-------- Data listing

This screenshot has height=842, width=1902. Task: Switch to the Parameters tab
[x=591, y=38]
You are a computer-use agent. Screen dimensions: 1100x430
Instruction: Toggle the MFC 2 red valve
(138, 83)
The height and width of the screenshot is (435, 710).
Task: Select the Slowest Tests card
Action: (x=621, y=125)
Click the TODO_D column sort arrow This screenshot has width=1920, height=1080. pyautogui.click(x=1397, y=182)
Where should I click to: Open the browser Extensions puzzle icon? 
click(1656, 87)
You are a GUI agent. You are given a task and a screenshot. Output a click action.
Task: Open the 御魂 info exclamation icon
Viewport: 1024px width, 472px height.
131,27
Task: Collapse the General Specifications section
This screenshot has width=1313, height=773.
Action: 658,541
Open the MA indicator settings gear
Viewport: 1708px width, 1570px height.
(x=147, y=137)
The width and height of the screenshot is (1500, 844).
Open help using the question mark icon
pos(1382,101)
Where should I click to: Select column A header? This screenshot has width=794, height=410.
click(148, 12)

----------------

* _Required work_
Can you update these records by replacing "This screenshot has" with "This capture has" everywhere and leaving everything else unchanged?

* _Full response_
This capture has height=842, width=1902. Task: Switch to the Parameters tab
[x=591, y=38]
You are a computer-use agent. Screen dimensions: 1100x430
Instruction: Toggle the MFC 2 red valve
(138, 83)
The height and width of the screenshot is (435, 710).
Task: Select the Slowest Tests card
Action: (x=621, y=125)
Click the TODO_D column sort arrow This capture has width=1920, height=1080. pyautogui.click(x=1397, y=182)
Where should I click to: Open the browser Extensions puzzle icon? 
click(1656, 87)
You are a GUI agent. You are given a task and a screenshot. Output a click action.
Task: Open the 御魂 info exclamation icon
Viewport: 1024px width, 472px height.
131,27
Task: Collapse the General Specifications section
This capture has width=1313, height=773.
Action: 658,541
Open the MA indicator settings gear
Viewport: 1708px width, 1570px height.
(x=147, y=137)
The width and height of the screenshot is (1500, 844).
Open help using the question mark icon
pos(1382,101)
Where should I click to: Select column A header? This capture has width=794, height=410.
click(148, 12)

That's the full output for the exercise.